◆ **Task description**: With pictures left out, output word for word the lines from the one containing "Task: Go to Branding And Logo settings" through the end of the material below.

◆ **Data records**:
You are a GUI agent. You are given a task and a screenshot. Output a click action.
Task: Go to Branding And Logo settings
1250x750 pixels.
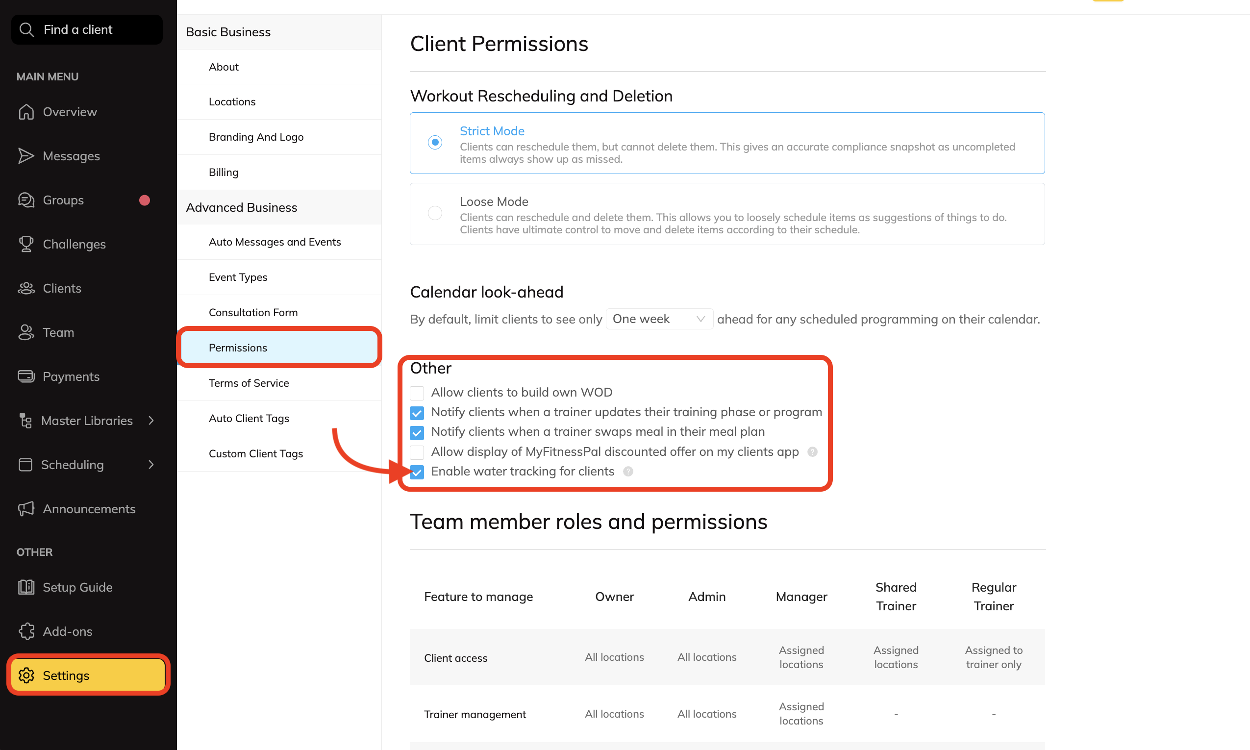[256, 137]
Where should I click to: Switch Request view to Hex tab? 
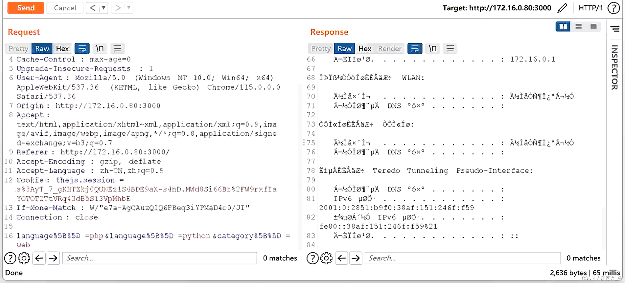pos(62,48)
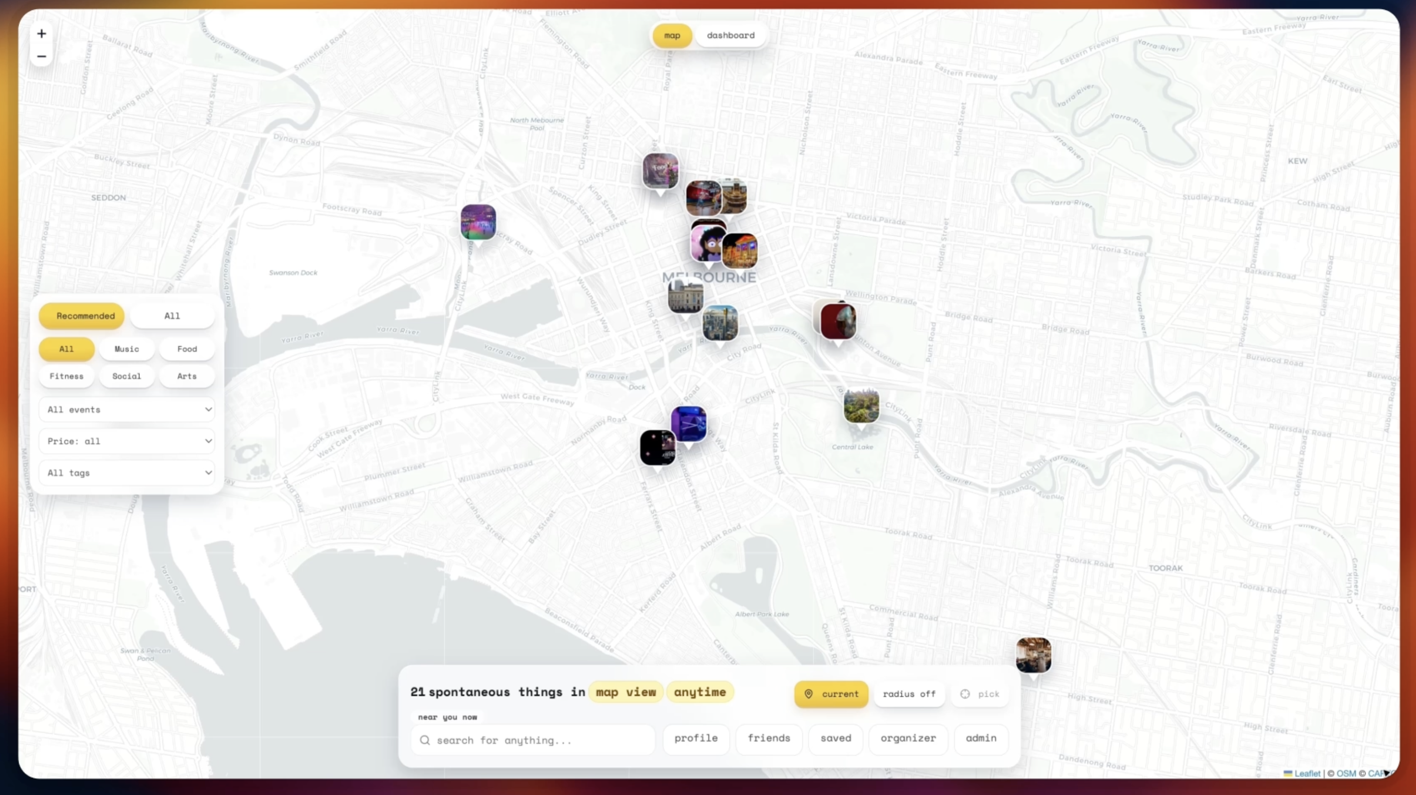Open the city skyline event marker
The height and width of the screenshot is (795, 1416).
720,323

◆ **Answer to the problem**:
Task: Go to Branding And Logo settings
1250x750 pixels.
[256, 137]
Where should I click to: Switch Request view to Hex tab? 
pos(62,48)
Open the city skyline event marker
The height and width of the screenshot is (795, 1416).
720,323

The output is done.